● Quoted text
▽

Leela Maya transitioned from self-consumption to commercial farming, and purchased a 50-decimal dry land in Senggey gewog from vegetable sales. As one of the 36 active members of the local vegetable farming group, she owns six acres, dedicating 3.50 acres to commercial vegetables, with the rest used for poultry farming, areca nut, and teak trees.

Leela Maya Jaisi and Padam Lal Khatri have been in commercial farming for seven years

Her diverse vegetable crops, including broccoli, cauliflower, tomatoes, potatoes, chilies, radishes, and beans, thrive in subsidised greenhouses provided by the government. Notably, ginger cultivation on 50 decimals proved highly profitable, yielding Nu 150,000 this season.

Despite earning between Nu 10,000 to 20,000 weekly during peak seasons, Leela Maya acknowledges challenges. Water scarcity, addressed through a rainwater harvesting system, and the need for high-quality seeds pose ongoing difficulties.

“We sell the vegetables in Gelephu, without having to travel to Thimphu and other markets. Now, I have to work hard because the Gelephu project will open up new opportunities for agriculture,” she said with excitement.

△

● Direction 1
From the passage on Leela Maya's farming, list the vegetable crops named in the sentence beginning "Her diverse vegetable crops".
● Direction 2
Translate this sentence from the passage on Leela Maya's farming into Spanish: "Notably, ginger cultivation on 50 decimals proved highly profitable, yielding Nu 150,000 this season."
The lines that follow have no connection to the passage on Leela Maya's farming.

● Dataset section
▽

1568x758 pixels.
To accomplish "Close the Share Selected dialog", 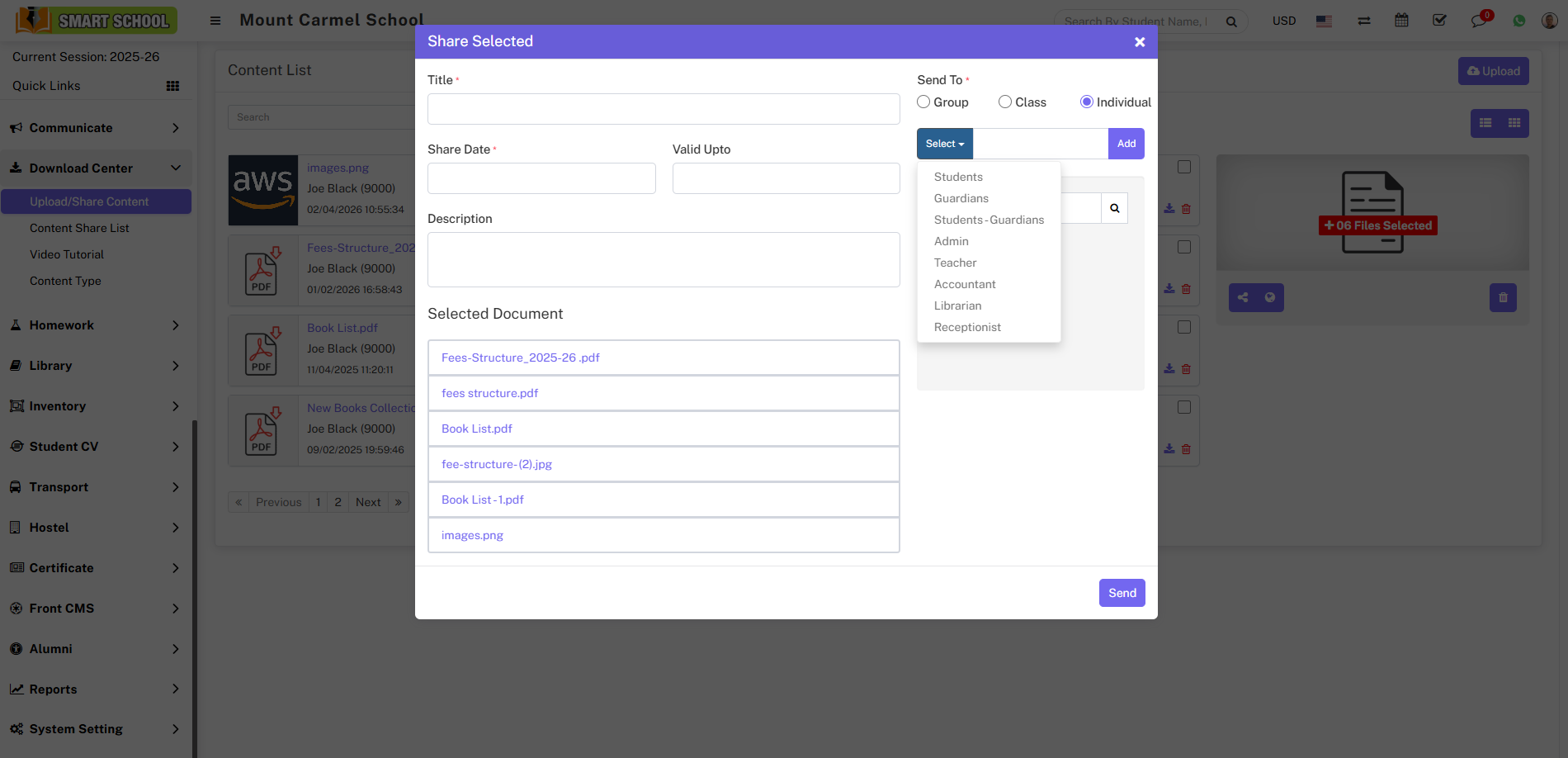I will [x=1139, y=42].
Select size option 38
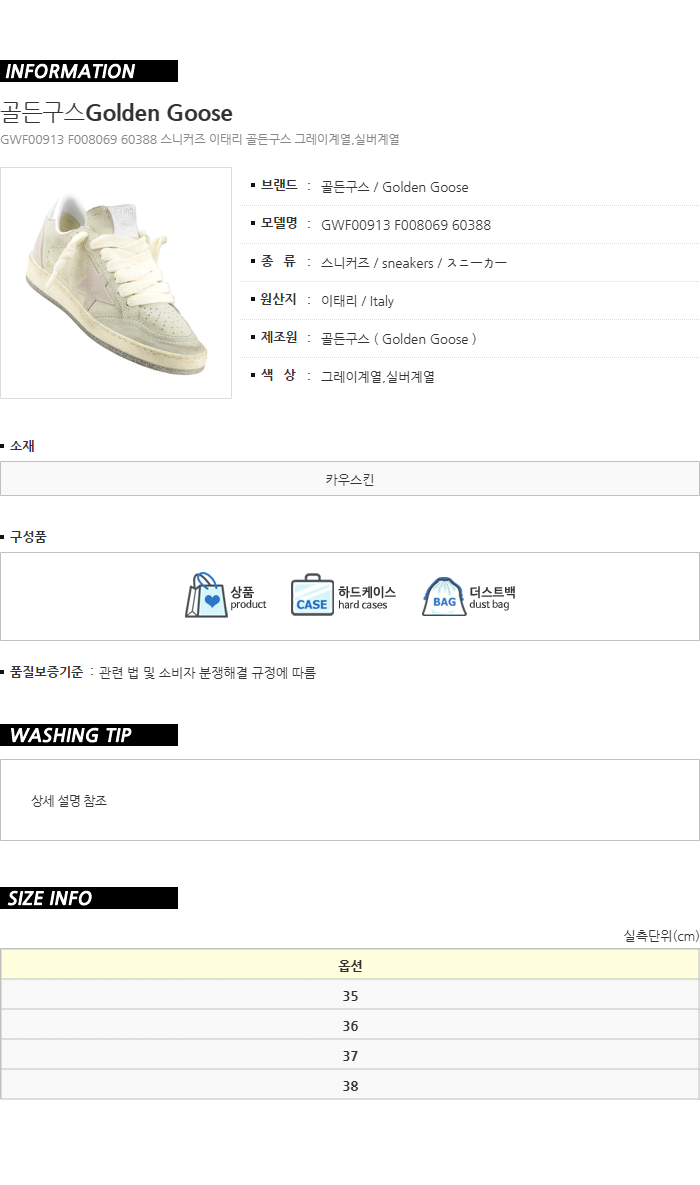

△

● Task solution 1
Broccoli, cauliflower, tomatoes, potatoes, chilies, radishes, beans

● Task solution 2
En particular, el cultivo de jengibre en 50 decimales resultó muy rentable y produjo Nu 150.000 esta temporada.